| Problem details |
Copy every record exactly as it appears in the data below.

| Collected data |
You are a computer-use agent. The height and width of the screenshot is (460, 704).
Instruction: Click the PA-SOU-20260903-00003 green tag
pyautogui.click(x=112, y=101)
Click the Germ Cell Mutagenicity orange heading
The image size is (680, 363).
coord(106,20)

| Response area |
You are a computer-use agent. The height and width of the screenshot is (460, 704).
Instruction: Click the PA-SOU-20260903-00003 green tag
pyautogui.click(x=112, y=101)
Click the Germ Cell Mutagenicity orange heading
The image size is (680, 363).
coord(106,20)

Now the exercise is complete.